Seek some form of emotional support
While taking care of your physical needs may be the first step in taking care of yourself, it is important not to neglect the emotions you may be experiencing as a result of the assault. The Student Counseling Center has staff that is specially trained to assist students with recovery and healing.
Sexual assault is devastating to all victims, regardless of gender, gender identification or sexual orientation. In addition to the fears and concerns that any survivor of sexual assault may have, you may have some that are specifically related to being gay, lesbian, bisexual, transgender or questioning. These concerns may not only be about what occurred during the assault, but how you will be treated by the health care and justice systems, your friends, family, and if you are in a relationship, your partner.
Some issues you may be dealing with include:
- Fear of disclosure to friends, family and/or employees.
- Fear that your sexual orientation or gender identification will be seen as your central "issue" to health care providers, instead of the assault.
- Concerns that your case will not be taken seriously because of your sexual orientation or gender identification.
- Questioning your sexual orientation or gender identification after the assault.
- Feelings of vulnerability, guilt or self-blame.
It may be helpful to know that you will not be required to disclose your sexual orientation to anyone, unless you choose to do so. Regardless of how you feel about your sexuality — still questioning, closeted, or totally "out" — you are entitled to the same sensitive treatment heterosexual survivors should receive.
If you suspect or know that the assailant knew you were lesbian, gay, bisexual, transgender or questioning, you may want to report the assailant to the Hate Crime National Hotline 206-350-HATE (4283).

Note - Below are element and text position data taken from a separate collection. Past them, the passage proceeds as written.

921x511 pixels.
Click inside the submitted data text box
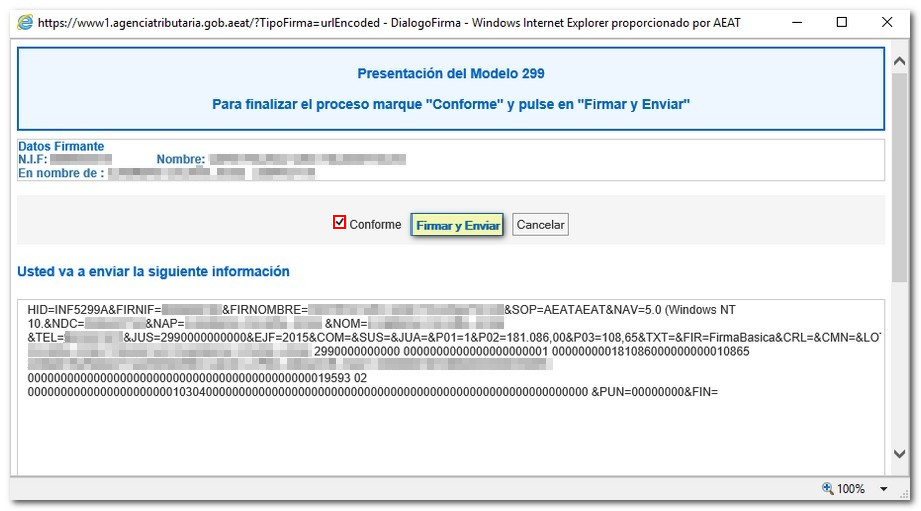(x=450, y=430)
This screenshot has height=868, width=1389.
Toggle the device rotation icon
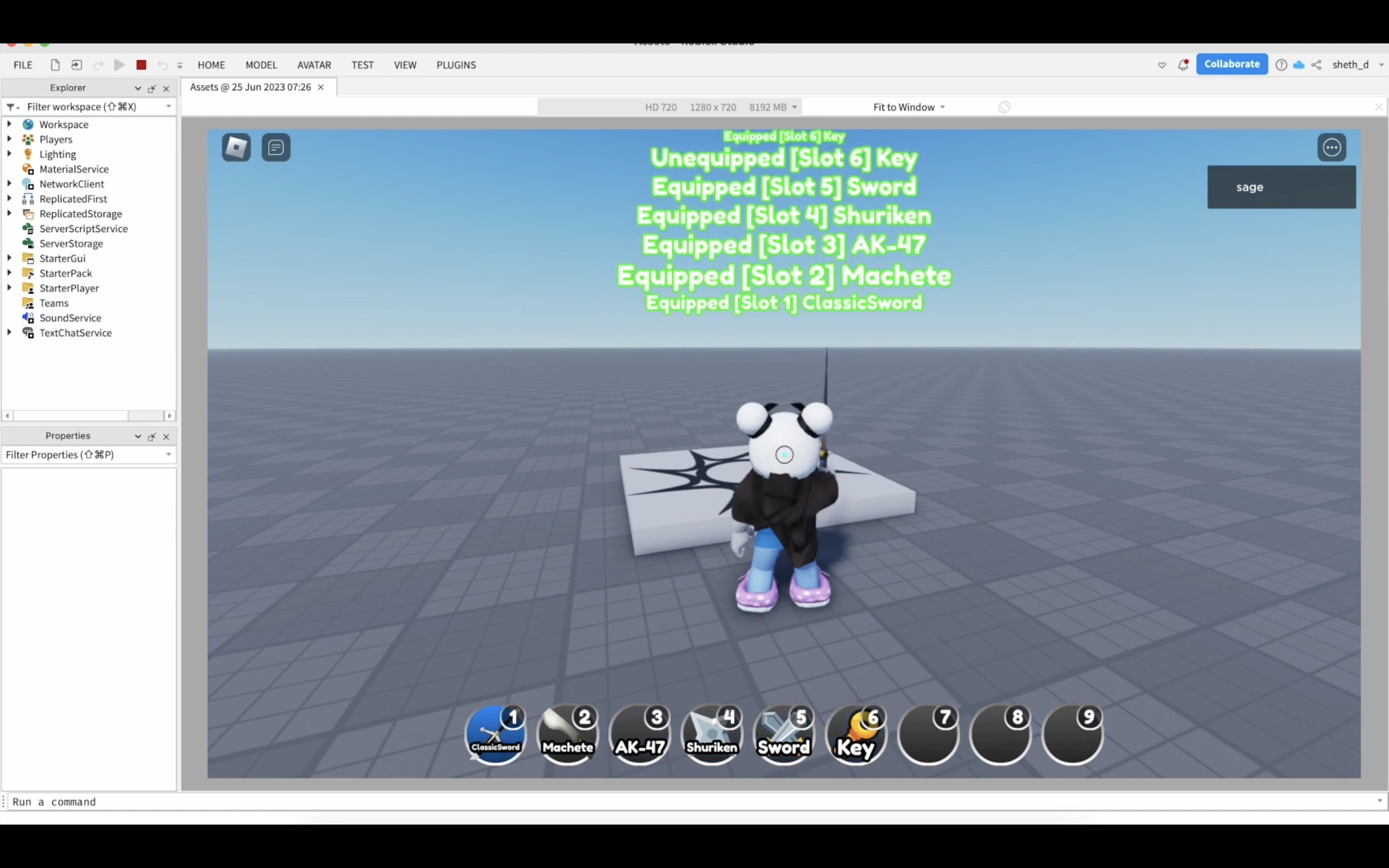(x=1004, y=108)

Above all, it is important to remember that the assault is not your fault. This may be hard to acknowledge if you are coming to terms with your sexuality or gender identification, or if the assailant indicated that he/she knew of your orientation. Remember, you have the right to services that are non-judgmental and to surround yourself with those who can emotionally support you through the healing process. There are on-campus resources that can help such as the Student Counseling Center (907-796-6000).
The RAINN LGBTQ Survivors of Sexual Violence resource may also be helpful.